A condição social dos apenados é posta, no primoroso artigo de
Edmar Santos, como própria dos excluídos, usando a categoria classe social e econômica
como unidade de análise. Acertadamente, porém, propõe que remodelemos antigos
conceitos. A categoria de análise “classe” é uma das antigas concepções
hegemônicas que precisam ser repensadas, conforme sugere Edmar Santos.

Os integrantes de classes distintas seriam diferentes no essencial.

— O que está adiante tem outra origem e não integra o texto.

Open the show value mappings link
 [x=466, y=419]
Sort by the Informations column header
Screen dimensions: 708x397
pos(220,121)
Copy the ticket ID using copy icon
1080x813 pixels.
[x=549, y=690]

Não importa que o índice de suicídios, orientação sexual, filiação
confessional, dissolução conjugal, uso de drogas lícitas e ilícitas seja comum a
ambas as classes. As condições materiais determinam, sim, diferenças do que
depende da capacidade aquisitiva. “Oprimidos” e “opressores” usam drogas
lícitas e ilícitas.
Uns consomem drogas de menor preço, outros as mais caras. Ambos têm
a mesma diversidade de orientação sexual, mas satisfazem-nas em lugares
diferenciados pelo preço; praticam crimes, mas a espécie de delitos varia
conforme a oportunidade oferecida pela posição social. Grandes empresários e
políticos (opressores) fazem fraude em licitação. “Oprimidos” assaltam a mão
armada, ops, nem todos, em ambos os grupos. Esta é uma teoria de estratificação
social baseada na origem da renda (capital ou trabalho) e é reducionista, como
demonstrado.

Edmar Santos tem razão quando diz que precisamos repensar os velhos
conceitos hegemônicos. Acrescentemos: a começar pela estratificação baseada na
origem da renda, embora quem assim procede possa tornar-se estigmatizado,
receba rótulos pejorativos, perca a condição de membro da inteligentsia e o status
de superioridade moral de quem diz “espelho meu, espelho meu, quem é mais
generoso do eu, que defendo os oprimidos?”.
Não importa que o “sistema explorador”, desde que foi introduzido no
mundo, seguindo a esteira da modernidade, tenha aumentado os anos de
escolaridade, os anos de vida, o desenvolvimento da ciência e da tecnologia, criado
sistemas de assistência social, expulsado o escravismo para o crime, dado
proteção às minorias e melhorado todos os indicadores de qualidade de vida.